Consuelo Mendoza García
Apenas la semana pasada nos sentíamos conmocionados por el cruel homicidio de Ingrid y, a los pocos días, nos sacudió nuevamente el espeluznante secuestro y asesinato de la pequeña Fátima, de apenas 7 años.
En pocas ocasiones la sociedad une sus voces para manifestar fuertemente su indignación, exigiendo a las autoridades justicia para las familias afectadas, acciones asertivas y seguridad para todas las mujeres.
Hoy, todos somos Fátima. Pareciera que se ha convertido en un símbolo, en la gota que derramó el vaso, en la representante de cientos, miles de niñas y mujeres que durante años han desaparecido y han sido ultimadas tiñendo de rojo a nuestro México.
También son Fátima las mujeres desaparecidas en Ciudad Juárez, y todas las asesinadas en el Estado de México, Puebla, Tlaxcala, Nuevo León, Guerrero, Jalisco, Veracruz, Michoacán… y todas claman justicia.

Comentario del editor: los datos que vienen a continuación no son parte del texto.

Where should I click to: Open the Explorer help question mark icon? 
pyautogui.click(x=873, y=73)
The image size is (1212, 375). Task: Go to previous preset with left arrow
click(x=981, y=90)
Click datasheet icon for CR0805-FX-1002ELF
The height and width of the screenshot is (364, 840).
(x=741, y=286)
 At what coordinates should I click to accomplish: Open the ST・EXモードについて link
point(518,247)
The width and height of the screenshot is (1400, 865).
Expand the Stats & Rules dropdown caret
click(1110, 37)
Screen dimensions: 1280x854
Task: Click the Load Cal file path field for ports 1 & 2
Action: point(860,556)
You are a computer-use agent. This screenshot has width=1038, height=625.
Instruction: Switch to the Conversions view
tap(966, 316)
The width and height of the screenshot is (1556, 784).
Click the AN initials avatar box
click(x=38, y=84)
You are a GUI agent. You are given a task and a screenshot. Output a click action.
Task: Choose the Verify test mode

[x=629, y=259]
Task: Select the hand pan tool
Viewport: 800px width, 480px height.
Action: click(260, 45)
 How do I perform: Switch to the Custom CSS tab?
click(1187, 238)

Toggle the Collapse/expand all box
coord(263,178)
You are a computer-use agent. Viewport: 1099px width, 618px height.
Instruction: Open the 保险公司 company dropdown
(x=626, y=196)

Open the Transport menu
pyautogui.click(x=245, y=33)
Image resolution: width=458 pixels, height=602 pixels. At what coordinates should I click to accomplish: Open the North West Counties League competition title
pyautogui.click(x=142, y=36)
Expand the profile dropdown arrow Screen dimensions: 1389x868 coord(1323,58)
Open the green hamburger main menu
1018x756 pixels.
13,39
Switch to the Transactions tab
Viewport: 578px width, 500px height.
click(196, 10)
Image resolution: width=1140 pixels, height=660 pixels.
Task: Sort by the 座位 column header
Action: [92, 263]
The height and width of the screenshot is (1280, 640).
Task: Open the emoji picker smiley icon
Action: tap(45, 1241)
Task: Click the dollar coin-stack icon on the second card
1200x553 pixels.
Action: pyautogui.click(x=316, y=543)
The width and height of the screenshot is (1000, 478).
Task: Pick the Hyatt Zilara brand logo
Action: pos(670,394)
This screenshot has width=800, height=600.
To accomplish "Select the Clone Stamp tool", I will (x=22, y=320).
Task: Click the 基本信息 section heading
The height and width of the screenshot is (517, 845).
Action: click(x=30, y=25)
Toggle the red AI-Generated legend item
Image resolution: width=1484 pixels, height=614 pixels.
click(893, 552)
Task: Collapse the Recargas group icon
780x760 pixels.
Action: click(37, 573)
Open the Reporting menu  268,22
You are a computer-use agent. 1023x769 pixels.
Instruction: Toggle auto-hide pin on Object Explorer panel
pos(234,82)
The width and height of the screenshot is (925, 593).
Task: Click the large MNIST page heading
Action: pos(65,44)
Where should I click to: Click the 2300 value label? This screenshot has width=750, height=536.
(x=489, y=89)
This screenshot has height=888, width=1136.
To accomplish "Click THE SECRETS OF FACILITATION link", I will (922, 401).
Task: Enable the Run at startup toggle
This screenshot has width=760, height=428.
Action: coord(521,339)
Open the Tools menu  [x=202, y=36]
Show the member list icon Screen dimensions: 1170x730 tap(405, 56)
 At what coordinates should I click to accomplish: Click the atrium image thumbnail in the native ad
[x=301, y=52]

Las estadísticas exhiben el escandaloso aumento en el número de víctimas, que se ha duplicado en los últimos años, y dejan al descubierto la poca efectividad de las estrategias de los tres niveles gobierno, que no han logrado frenar ni dar solución para esta problemática.
Y la sociedad ya no puede ni quiere esperar más…
Hoy fue Fátima, pero atrás de ella ha habido un sinfín de niñas y adolescentes que han sido asesinadas o presas de la trata de personas y la pornografía infantil. Y nada ha cambiado.
Pero ¿qué estamos haciendo los cristianos?
Por supuesto que sentimos la misma indignación de quienes gritan “¡ni una más!”, y también exigimos al gobierno una mayor sensibilidad y efectividad para cumplir con su deber de garantizar la seguridad de las mujeres, pero sin violencia, sin radicalizar, sin convertir esta exigencia en un enfrentamiento de géneros, ni aprovechar la tragedia para impulsar banderas tan deleznables como la legalización del aborto.
La violencia y la descomposición social inicia en las familias y, si queremos un remedio eficaz, es indispensable que volvamos los ojos a la Familia, célula de la sociedad, pues ahí es donde se desarrollan las víctimas, pero también los victimarios. En la Familia los hombres y mujeres se deben formar con la misma dignidad y las mismas oportunidades. Debemos poner especial interés en todas esas familias marginadas, cuyos niños y niñas crecen en ambientes hostiles, con poca esperanza y con muchos riesgos.
Hoy más que nunca necesitamos mujeres líderes sociales y políticas, no solo de palabras bonitas sino de acción constante y desinteresada que sirvan de modelo a todas las jóvenes y adolescentes que hoy temen por su futuro.
Cabe recordar que la Iglesia no ha sido indiferente a los abusos de los que cultural y socialmente ha sido víctima la mujer. En 1995 Su Santidad Juan Pablo II hizo una hermosa reflexión en su Carta a las Mujeres:
“Estoy convencido de que el secreto para recorrer libremente el camino del pleno respeto de la identidad femenina no está solamente en la denuncia, aunque necesaria, de las discriminaciones y de las injusticias, sino también y sobre todo en un eficaz e ilustrado proyecto de promoción, que contemple todos los ámbitos de la vida femenina, a partir de una renovada y universal toma de conciencia de la dignidad de la mujer. A su reconocimiento, no obstante, los múltiples condicionamientos históricos, nos lleva la razón misma, que siente la Ley de Dios inscrita en el corazón de cada hombre. Pero es sobre todo la Palabra de Dios la que nos permite descubrir con claridad el radical fundamento antropológico de la dignidad de la mujer, indicándonoslo en el designio de Dios sobre la humanidad”.
Los tiempos actuales exigen que los laicos comprometidos salgamos más allá de los atrios de nuestros templos y caminemos a las periferias, al encuentro de las familias, de las mujeres vulnerables de todas las edades, para que nunca más lloremos por otra Fátima.
“Cuando ya no podemos cambiar una situación, tenemos el desafío de cambiarnos a nosotros mismos”, Victor Frankl.
*La autora fue presidenta de la Unión Nacional de Padres de Familia. Actualmente preside la Alianza Iberoamericana de la Familia.